San Antonio Spurs seem destined for a fifth NBA title
05/21/2012 11:06 PM
02/21/2013 12:56 AM
Don't worry, America, the Miami Heat won't win the NBA title. Texas will take care of it. Again.
Last year, it was your Dallas Mavericks becoming America's Team by denying Bron Bron, D-Wade and whoever else plays for the Miami Heat their God-given right to the first of their "five, six or seven" NBA championships.
This year, if the Heat actually makes it that far, Los Spurs de San Antonio will prevent America's Least Favorite team from winning a title.
The Spurs will do so not only because they realize that winning a title requires more than two players, but also because, in this prolonged run of excellence, they never settled for just one title. (If you think that's a dig at the Mavs, it's because it is.)
Not that you would have noticed it given the noise reverberating from LA to South Beach, but what the Spurs are doing right now may be one of the most impressive runs in the NBA in recent memory.
Check out these Xbox stats: In a season limited to just 66 games, the Spurs managed to hit 50 wins. Including a pair of sweeps in the playoffs, the Spurs have won 18 straight games, and 29 of their past 31.
The Thunder figures to throw a tiny wrench into the Spurs' undefeated playoff record in the West Finals, but barring an injury, quiet, little San Antonio is going to have its fifth title since 1999.
As competent as Mark Cuban and Donnie Nelson have proven to be in this decade in building good teams, they don't belong in the same category as the suits running things in San Antonio.

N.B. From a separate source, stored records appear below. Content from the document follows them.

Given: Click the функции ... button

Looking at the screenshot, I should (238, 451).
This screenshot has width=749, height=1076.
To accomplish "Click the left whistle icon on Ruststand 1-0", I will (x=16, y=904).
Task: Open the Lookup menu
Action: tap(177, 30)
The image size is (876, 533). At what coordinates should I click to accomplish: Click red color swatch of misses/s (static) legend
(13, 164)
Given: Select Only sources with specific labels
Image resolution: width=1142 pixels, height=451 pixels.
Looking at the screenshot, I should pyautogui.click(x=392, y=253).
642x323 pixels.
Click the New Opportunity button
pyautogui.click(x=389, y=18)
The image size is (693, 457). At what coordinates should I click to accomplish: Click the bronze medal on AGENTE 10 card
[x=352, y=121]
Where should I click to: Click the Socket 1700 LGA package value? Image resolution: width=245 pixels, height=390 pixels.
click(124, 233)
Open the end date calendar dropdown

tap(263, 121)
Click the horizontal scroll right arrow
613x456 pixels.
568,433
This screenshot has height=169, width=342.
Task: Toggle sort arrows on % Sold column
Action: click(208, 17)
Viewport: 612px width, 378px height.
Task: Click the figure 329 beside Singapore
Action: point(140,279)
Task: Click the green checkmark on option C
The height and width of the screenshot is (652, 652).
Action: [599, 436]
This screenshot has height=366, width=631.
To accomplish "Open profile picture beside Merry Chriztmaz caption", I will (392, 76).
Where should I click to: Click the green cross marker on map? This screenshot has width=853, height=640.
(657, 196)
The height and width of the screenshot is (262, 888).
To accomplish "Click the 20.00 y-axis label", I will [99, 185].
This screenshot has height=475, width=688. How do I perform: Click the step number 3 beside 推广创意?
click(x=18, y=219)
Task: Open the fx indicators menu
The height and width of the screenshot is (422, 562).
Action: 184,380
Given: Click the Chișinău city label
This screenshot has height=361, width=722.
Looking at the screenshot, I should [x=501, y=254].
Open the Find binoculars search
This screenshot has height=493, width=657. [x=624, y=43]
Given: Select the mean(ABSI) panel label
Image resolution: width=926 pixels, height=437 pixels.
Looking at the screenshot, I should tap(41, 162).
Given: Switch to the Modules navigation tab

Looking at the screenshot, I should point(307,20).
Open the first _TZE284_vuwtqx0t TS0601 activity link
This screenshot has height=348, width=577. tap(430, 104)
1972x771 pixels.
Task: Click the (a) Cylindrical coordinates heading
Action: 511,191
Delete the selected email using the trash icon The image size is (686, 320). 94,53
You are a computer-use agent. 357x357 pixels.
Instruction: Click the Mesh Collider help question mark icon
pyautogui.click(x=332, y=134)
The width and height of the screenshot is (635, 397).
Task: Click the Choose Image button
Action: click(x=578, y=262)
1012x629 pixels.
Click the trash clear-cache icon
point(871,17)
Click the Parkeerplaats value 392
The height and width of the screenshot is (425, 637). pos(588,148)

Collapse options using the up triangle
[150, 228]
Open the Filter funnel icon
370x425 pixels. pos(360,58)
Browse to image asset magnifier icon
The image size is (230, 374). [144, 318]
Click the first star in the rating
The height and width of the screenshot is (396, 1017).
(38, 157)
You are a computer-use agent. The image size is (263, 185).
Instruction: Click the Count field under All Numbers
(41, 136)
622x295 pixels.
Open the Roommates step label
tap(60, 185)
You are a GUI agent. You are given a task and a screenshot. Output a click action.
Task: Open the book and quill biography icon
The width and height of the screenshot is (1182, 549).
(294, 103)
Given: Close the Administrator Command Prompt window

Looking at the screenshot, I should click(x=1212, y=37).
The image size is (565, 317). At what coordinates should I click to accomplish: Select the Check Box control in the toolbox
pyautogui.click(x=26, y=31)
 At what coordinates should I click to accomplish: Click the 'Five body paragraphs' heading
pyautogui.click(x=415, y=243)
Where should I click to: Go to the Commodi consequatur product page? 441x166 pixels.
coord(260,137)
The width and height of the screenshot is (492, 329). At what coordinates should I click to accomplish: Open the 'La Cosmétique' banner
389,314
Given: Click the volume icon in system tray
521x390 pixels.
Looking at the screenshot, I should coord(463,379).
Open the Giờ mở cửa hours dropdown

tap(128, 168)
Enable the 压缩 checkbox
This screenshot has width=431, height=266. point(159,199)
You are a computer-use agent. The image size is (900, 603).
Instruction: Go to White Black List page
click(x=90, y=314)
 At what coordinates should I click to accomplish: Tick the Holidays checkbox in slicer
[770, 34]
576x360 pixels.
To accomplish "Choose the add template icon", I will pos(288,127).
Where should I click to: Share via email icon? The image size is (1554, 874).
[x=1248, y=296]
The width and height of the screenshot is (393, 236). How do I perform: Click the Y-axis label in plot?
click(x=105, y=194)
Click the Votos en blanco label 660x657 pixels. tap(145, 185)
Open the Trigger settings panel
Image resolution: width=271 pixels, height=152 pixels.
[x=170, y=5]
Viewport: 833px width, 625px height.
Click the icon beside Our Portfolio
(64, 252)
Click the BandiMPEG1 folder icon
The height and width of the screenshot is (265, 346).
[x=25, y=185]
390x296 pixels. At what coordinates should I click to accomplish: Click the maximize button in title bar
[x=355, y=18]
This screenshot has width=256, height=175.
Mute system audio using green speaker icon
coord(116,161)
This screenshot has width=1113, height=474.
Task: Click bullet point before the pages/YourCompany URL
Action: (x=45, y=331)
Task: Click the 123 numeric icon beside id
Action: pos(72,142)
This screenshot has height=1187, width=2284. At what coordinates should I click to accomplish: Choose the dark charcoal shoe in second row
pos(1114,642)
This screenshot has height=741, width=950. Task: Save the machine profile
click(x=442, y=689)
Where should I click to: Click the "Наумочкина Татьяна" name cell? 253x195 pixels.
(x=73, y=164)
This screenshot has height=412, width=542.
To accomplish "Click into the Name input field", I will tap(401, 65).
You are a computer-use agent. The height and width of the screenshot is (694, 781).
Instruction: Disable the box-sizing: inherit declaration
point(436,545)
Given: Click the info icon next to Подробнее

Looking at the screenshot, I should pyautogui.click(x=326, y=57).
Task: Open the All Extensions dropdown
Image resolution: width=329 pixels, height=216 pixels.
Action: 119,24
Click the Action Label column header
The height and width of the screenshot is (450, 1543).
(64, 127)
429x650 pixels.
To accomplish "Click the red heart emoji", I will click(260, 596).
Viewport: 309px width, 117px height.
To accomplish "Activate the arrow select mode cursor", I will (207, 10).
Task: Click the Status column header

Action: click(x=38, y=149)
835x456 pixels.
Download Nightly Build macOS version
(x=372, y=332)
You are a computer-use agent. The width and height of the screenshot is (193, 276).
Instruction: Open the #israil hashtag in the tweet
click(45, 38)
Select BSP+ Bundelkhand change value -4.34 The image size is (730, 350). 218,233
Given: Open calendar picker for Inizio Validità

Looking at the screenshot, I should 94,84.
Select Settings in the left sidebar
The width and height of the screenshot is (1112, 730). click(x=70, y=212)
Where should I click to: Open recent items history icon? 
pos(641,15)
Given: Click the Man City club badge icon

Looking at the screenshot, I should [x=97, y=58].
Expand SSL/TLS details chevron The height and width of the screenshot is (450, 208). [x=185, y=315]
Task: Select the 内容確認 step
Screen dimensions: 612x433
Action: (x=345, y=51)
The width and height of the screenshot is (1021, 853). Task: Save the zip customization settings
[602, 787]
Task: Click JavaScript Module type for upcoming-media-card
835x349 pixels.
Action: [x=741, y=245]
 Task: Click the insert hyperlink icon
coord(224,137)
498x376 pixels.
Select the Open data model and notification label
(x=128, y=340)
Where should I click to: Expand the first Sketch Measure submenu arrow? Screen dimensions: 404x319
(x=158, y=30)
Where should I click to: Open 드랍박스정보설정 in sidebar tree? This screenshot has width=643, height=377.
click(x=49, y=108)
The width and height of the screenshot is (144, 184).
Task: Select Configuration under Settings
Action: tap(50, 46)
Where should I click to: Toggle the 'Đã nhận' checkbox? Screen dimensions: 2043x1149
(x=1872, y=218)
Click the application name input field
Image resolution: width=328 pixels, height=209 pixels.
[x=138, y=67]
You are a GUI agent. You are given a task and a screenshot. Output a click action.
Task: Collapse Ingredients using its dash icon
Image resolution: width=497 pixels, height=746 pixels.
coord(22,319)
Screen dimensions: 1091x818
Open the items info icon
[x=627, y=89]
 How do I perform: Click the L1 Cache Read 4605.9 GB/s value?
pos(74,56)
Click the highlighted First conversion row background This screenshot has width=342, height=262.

No team has surrounded its superstar with quality players or turned spares into capable NBA performers better than the Spurs. Mavs GM Donnie Nelson may love him some Euro basketball, but no team finds foreign parts better than the Spurs.
Manu Ginobili was the 57th pick in the '99 draft. Tony Parker was the 28th pick in '01.
The team has been so well built it had people believing Avery Johnson and Bruce Bowen were good NBA players before they arrived in San Antonio. Their numbers are retired in San Antonio today, and these guys were journeymen before they arrived in S.A.
Today's team has guys like the red-haired Matt Bonner producing. He looks like a goofy dude that you wouldn't want in a pickup game, and you laugh at him until he buries those leaning 3-pointers in your face. Danny Green was a nothing with the Cavaliers but, with the Spurs, he produces solid numbers (9.1 points, 3.5 rebounds per game). Now they have young guys like DeJuan Blair rebounding, and rookie Kawhi Leonard hitting 3s.
The Mavericks "team" received national love last year because they were playing against the anti-team in the Heat, but the Spurs were doing this long before Dirk Nowitzki finally got his.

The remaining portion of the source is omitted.